I'm the Google Rep, and there were two more parts to my reply which explain this:
Here's why people often think quoting with Google doesn't work when it really does (I've looked a huge number of these reports).
1) We match ALT text
2) We match text not readily visible, such as in a menu or small text
3) Page has changed since we indexed it
4) Punctuation...
Punctuation comes into play if you did a quoted search like "dog cat" and there's text that says "dog, cat" then we'll see that without the punctuation. That doesn't seem a major issue but we're looking at if we could improve there.
And...as noted in another reply below, in the first result, if you look at the cached page that shows the ENTIRE page that we indexed (rather than the paginated version you land on), there's this text:
quotes, don-t-give-up-the-fight
with when you remove the punctation, is the match:
quotes dont give
And I get that this can be frustrating, that we don't consider punctation in a quoted search. That's not a new change, however. It's been that way for ages. But as I also said, it's something we might revisit.
Yes, as someone pointed out, there are tokenized versions down at the bottom, but that exact string does not exist.
So first of all it's just not true.
Second of all, if your consumers are all complaining the results do not match what they are searching, it might make more sense to listen. Adding quotations marks like that to find an exact string should be a huge red flag that the user is only interested in that string – why then would "it's in an offscreen meta tag of a cached version of the actual site" be anything other than a bad result?
Regarding point #2 - why would you ever match text that cannot be CTFL+F'd?
I can understand why you would match it generally, but why would you ever serve those types of results to users in a browser? Why would users ever want this as a feature?
What's interesting to me is that if I search for "You said in the post that quotes" the first result is the Twitter thread, with that quoted phrase bolded. the second result is some other site which is mirroring this thread itself. There are no more results, I only get those two.
However, if I search like you did for "quotes don't give" then I get the behavior you describe. So the quoting works sometimes, not others. Maybe based on length or something else, I'm not sure.
The difference might be due to Google A/B testing their algorithm. That is, giving users different results for the same query trying to infer which results were preferred based on whatever happens next (user keeps searching, or user goes and stays on some site).
Ignoring full page replacements ('Showing results for "eggzactly that", to see results for "eggzackly that"...) I think this is all just punctuation related.
For instances, on the ["quotes don't give"] example, the first result I get is
Thanks to the wonders of tokenization, that "don-t-give-up-quotes, don-t-give-up-the-fight" gives you the string of tokens, "don t give up quotes don t give up the fight", which contains the exact phrase "quotes don t give", which is the tokenization of the phrase "quotes don't give".
That's actually from the visible text of the page -- well, desktop version as I saw it; when you click through on mobile they only show half as many quotes and you need to load more to find it.
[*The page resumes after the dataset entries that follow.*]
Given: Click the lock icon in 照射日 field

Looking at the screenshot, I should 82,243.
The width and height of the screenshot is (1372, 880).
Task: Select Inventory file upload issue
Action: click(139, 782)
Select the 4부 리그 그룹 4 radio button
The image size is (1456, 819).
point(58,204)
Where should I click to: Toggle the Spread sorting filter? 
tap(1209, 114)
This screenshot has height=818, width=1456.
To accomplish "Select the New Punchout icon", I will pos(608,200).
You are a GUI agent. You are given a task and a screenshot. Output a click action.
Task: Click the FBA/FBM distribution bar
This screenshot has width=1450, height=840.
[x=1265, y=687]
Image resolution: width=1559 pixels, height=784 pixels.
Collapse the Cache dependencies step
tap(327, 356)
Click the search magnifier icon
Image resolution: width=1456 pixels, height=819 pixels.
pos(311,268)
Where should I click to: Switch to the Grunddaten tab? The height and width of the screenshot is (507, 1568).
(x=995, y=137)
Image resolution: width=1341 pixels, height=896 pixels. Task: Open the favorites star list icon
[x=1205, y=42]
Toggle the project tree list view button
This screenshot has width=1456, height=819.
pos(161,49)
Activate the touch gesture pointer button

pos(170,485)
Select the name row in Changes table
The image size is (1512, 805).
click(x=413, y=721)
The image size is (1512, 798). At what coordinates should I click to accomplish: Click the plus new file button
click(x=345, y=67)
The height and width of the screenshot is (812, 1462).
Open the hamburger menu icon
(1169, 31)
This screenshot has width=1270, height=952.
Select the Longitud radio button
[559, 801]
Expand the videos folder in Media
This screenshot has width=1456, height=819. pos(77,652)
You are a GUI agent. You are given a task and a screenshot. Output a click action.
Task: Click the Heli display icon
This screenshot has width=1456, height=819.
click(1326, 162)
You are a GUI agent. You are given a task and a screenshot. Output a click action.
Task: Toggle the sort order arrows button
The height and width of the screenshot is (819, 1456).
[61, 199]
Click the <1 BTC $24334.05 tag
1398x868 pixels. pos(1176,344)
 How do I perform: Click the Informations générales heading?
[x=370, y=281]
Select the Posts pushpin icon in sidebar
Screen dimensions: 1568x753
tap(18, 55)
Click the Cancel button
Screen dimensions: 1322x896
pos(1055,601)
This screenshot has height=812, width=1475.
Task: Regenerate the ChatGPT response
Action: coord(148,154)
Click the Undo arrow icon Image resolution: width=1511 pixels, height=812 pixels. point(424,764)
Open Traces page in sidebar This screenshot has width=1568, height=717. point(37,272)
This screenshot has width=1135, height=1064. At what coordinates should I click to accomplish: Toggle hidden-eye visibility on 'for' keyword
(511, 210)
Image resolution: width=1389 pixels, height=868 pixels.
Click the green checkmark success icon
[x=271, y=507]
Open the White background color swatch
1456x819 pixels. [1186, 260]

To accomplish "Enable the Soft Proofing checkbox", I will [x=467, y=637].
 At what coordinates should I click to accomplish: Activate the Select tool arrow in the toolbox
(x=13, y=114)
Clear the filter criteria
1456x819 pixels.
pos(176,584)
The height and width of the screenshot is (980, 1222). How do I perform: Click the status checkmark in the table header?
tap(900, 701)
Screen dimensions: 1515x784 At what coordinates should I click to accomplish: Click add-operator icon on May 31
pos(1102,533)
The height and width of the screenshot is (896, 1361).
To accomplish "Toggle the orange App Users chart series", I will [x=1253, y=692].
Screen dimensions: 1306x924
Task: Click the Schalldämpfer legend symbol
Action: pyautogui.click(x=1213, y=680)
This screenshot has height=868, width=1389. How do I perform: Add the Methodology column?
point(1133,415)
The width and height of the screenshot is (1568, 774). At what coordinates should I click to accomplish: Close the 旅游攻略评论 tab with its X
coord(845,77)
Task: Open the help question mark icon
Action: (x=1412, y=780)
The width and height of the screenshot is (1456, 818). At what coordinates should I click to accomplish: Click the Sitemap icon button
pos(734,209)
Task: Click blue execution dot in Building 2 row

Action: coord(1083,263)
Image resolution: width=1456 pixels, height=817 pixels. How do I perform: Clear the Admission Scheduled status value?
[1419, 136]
I may start using another search engine just because of this. I can't tell you how many times I've searched for something in quotes, but the results almost always lack a word or two. They just want to show you some results; they don't care if that's exactly what you wanted.
Me: Google for "quotes don't give":
Top result, does not contain the given phrase
Second result, does not contain that phrase
This is literally the first thing I tried and I did a view source to be sure. They are lying to us and/or themselves.
Looking at the result, I would say 1/2 the results don't include that phrase including results for products on Amazon.
Clearly Search does not work they way this Google Rep believes it to work.